The mechanism, which will identify and implement counter-terrorism initiatives and investigations, is contained in the joint press statement of Prime Minister Manmohan Singh and President Pervez Musharraf given on Saturday.
Foreign Secretary-designate P Shivshankar Menon told journalists that 'this is a new step. We have not done this before with Pakistan. We have had discussions but not in terms of an institutional mechanism'.
"This is what made it possible to resume the dialogue (with Pakistan), take the peace process forward and we see this seems to be the way forward with Pakistan. Its functions are clear. We have got the mandate. It is to identify the kind of terrorism and organisations. What it will be, is for the two sides to discuss and implement it," he added.
Asked whether the long-standing demand for extradition of criminals like Dawood Ibrahim and Hizbul Mujahideen leader Syed Salahuddin would be met by Pakistan with the setting up of the mechanism in the face of its stand that India should provide evidence, Menon, currently High Commissioner in Islamabad, said, "All these issues will be taken up in this institutional mechanism."
About the deportation of wanted criminals, he said, "Let us see."
On whether the joint mechanism reflected a shift in policy as New Delhi had blamed Islamabad for Mumbai blasts, Menon said the way India saw it was that there were elements in Pakistan fomenting violence in India and there were other ways of dealing with these forces.
"I don't think it represents a change in stance. I don't think the government of India blamed Pakistan. We are in the process of still identifying these elements. Our stance on terrorism is clear. There are elements in Pakistan who are responsible for terrorism in India. This mechanism is a new step and a new way forward," he said.
The Foreign Secretary-designate said the basic goals were clear and the effort was to create an atmosphere free from violence and settlement of all issues bilaterally and build a relationship.

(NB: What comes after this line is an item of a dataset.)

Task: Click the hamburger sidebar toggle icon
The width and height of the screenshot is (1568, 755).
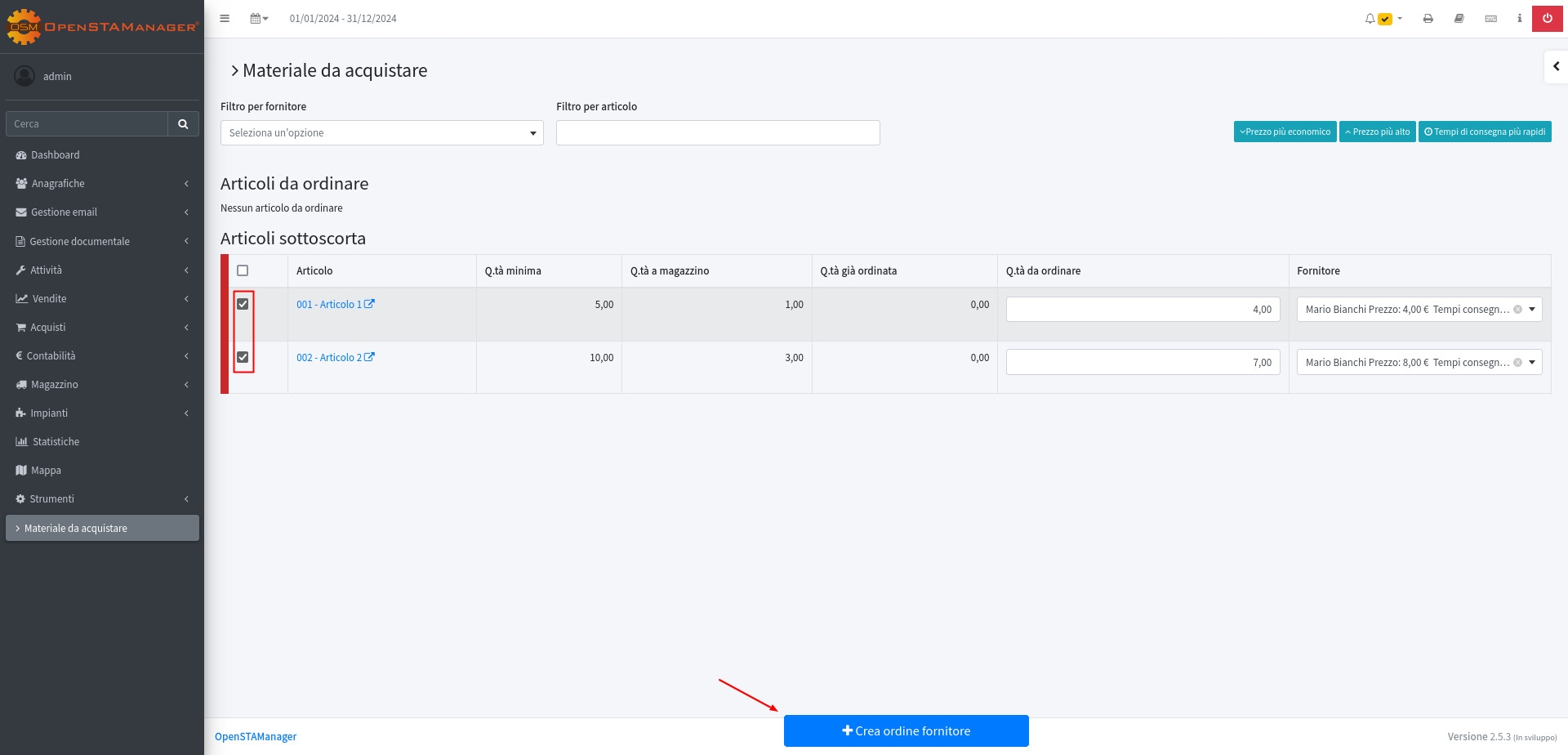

Menon did acknowledge that Pakistan government was facing the threat of terrorism and civilian leaders had been victims of it. "India has been facing terrorism for a long time. Both of us either individually or together have been facing it. We did not have a collective mechanism and have just set one up. We will see how it evolves and how it will work. Let us not overinterpret it," he said in reply to questions whether it would be effective.
Asked whether Pakistani intelligence agency ISI, blamed for instigating terrorist violence in India, would be part of the mechanism, Menon said the difficulty while terrorism is discussed is that it is not just one aspect of terrorism - "Pakistan government has suffered terrorism and Pakistani civilian leaders have been victims. Depending on the nature of the violence we do our job and investigate. If there is evidence, we will take it up with them."
To a question whether a major act of terrorist violence could again derail the peace process sought to be resumed and whether there could be guarantees that the dialogue process would be insulated, Menon said the two countries were trying to achieve this major understanding but it would be difficult for India to take the process forward in case of violence.
"What we are trying to do by talking to Pakistan is to prevent such incidents. Our goal remains to limit violence. How its success will be, we have to see. There cannot be guarantees. What we are trying to see is that there are certain forms of terrorism and how to resolve them. We are trying our best to deal with the terrorism problem. If we can cut down terrorism in a small way it is worth it," he said.
Asked whether the Sir Creek and Siachen issues would be resolved within six months in the wake of the joint statement directing consultations on the matter in November, he recalled that the prime minister has said 'we will be certainly trying our best. I can't say that this will be done by this time'.